“The Eternal said to Avram, “Leave your land, that which birthed you, and your paternal home and go to the land that I will show you.”” (Genesis 12:1)
Lekh-Lekha is one of my favorite portions in the annual Torah cycle. The word lekh means to “go” or “walk.” Lekh-Lekha essentially means “walk to yourself” or “go to yourself.” The Eternal has called on Avram to take a journey of self-discovery through the wilderness to a land that will be revealed.
In the calling itself, The Eternal gives a recipe for a transformative experience that will not only liberate Avram from his past, but strengthen him to discover who he is and will even culminate with receiving a new name.
There are three things which Avram is told he must leave: artzekha, “your land”; moladetekha, “your birth”; and beit avikha, “your parental home.”
Like Avram, we are each called to leave the comforts of what surrounds us and trust that the journey will transform us into better people. Avram’s sojourn led him to meet people different from him and allowed him to open his tent to complete strangers in hospitality and love (something I’d like to explore in next week’s post). And by the end, The Eternal gives him a trail name: Avraham – the father of nations.

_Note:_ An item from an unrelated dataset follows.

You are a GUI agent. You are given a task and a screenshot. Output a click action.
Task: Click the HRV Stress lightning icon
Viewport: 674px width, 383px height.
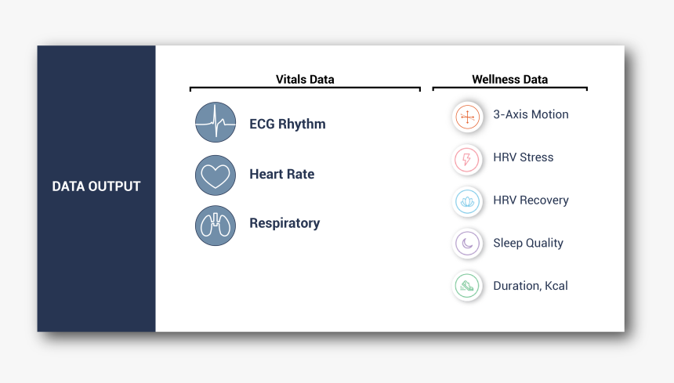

Our world may seem like it is getting scarier and, as one friend reminded me today, once fear sets in, it is hard to shake. Perhaps it’s time we accepted The Eternal’s call to “walk to ourselves.” In other words, to be our truest selves. Perhaps in doing so, we can release our fears and be more open to those different from us – with their own unique cultures and their own unique heritages.
Don’t allow anyone but yourself to define who you are in this world and, in kind, let’s show others that we love them for who they are, too. Courage, my friend, you do not walk alone. I’m looking forward to seeing you on the journey.